Friday, September 25, 2009

Origins of South Carolinian Radicalism



I mentioned the other day that I did not recall an extensive discussion of the Denmark Vesey conspiracy in Lacy K. Ford's Origins of Southern Radicalism: The South Carolina Upcountry 1800-1860. I'm relieved to report that my memory did not fail me. A quick check of the index disclosed exactly one reference to Denmark Vesey, and that proved to be a passing one.
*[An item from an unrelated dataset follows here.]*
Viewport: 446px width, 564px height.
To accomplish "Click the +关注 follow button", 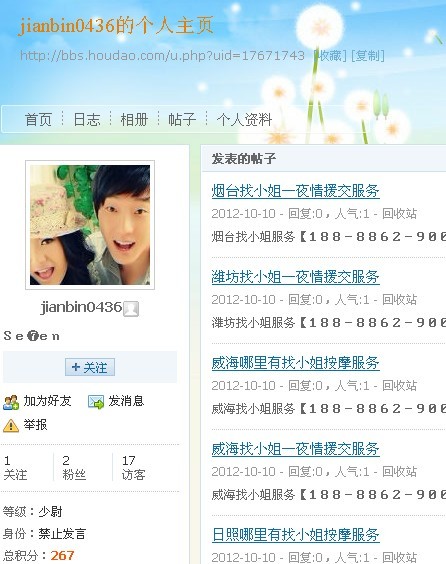I will (x=90, y=367).
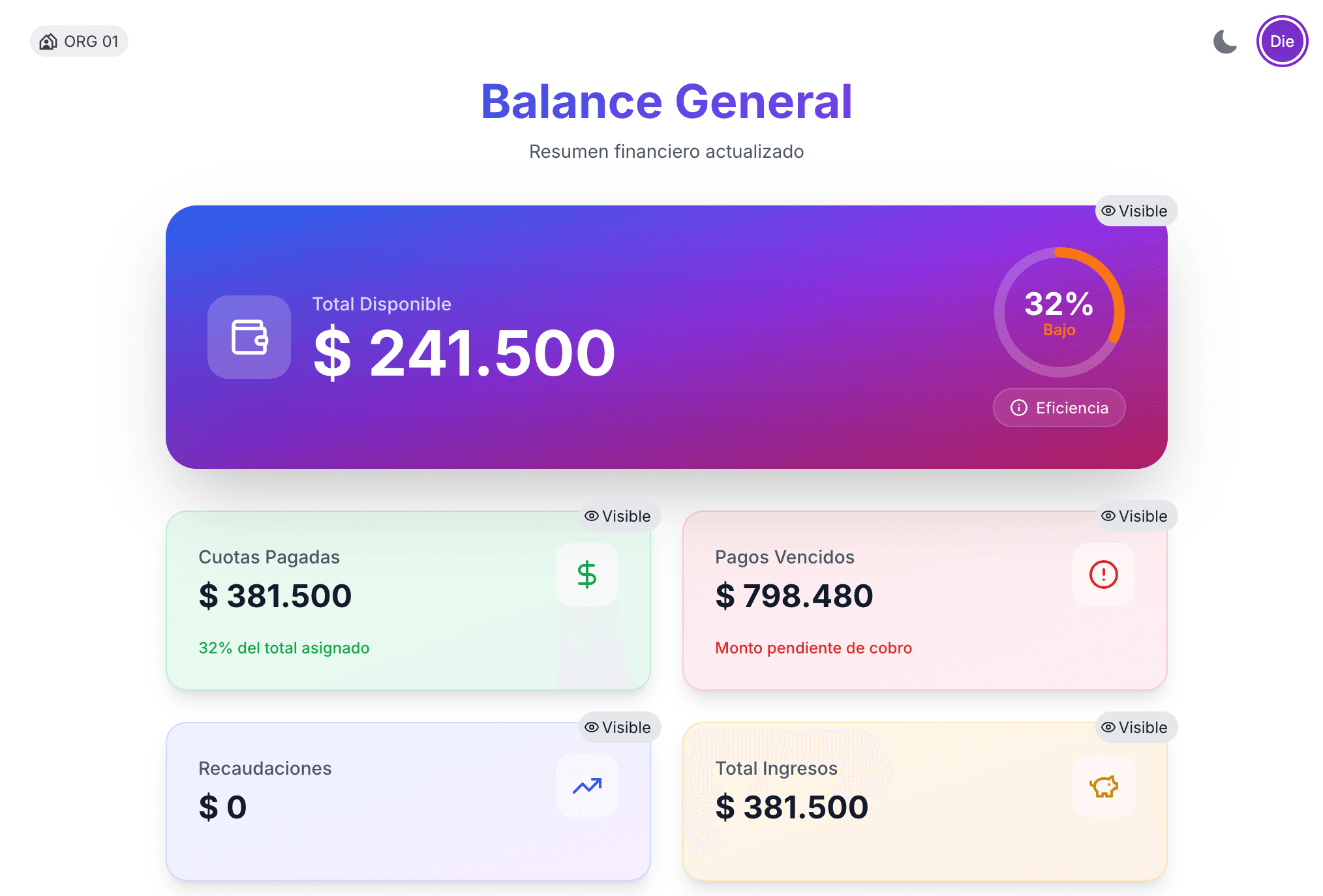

A quick review of that volume also indicates that my more general point was correct: Prof. Ford there argued that it was the later Nullification Crisis that sent South Carolina spinning off course. “Prior to the nullification crisis, there was little evidence to suggest that South Carolina was not part of the national political mainstream, or at the very least, typical of the other states along the South Atlantic seaboard.” Prof. Ford's sole mention of the Vesey scare came in the context of a laundry list of events that tended to put National Republicanism on the defensive in the early and mid 1820s, including the Missouri Compromise debates and the higher tariff of 1824. Nonetheless,
[p]olitics in South Carolina prior to nullification was remarkably similar to politics in the other Southern states, as well as several Northern ones, during the so-called “Era of Good Feelings.” . . . Indeed, a superficial glance at South Carolina politics during the mid-1820s offers the observer little reason to believe that the state was about to veer off on a remarkable and controversial tangent that would not only place it in radical defiance of the national government but would also do much to isolate it from the other southern states.

I must emphasize that my suggestion that Prof. Ford's views may have shifted somewhat is by no means a criticism. Quite the contrary. Origins of Southern Radicalism was published in 1988 and presumably (I am guessing here) grew out of Prof. Ford's doctoral dissertation. To his credit, twenty years of further research and study by a perceptive scholar have produced a deeper and more nuanced understanding of the stages of South Carolina's unique journey toward interposition and secession. What I'd love to see is an updated and revised version of the book that incorporates Prof. Ford's additional learning.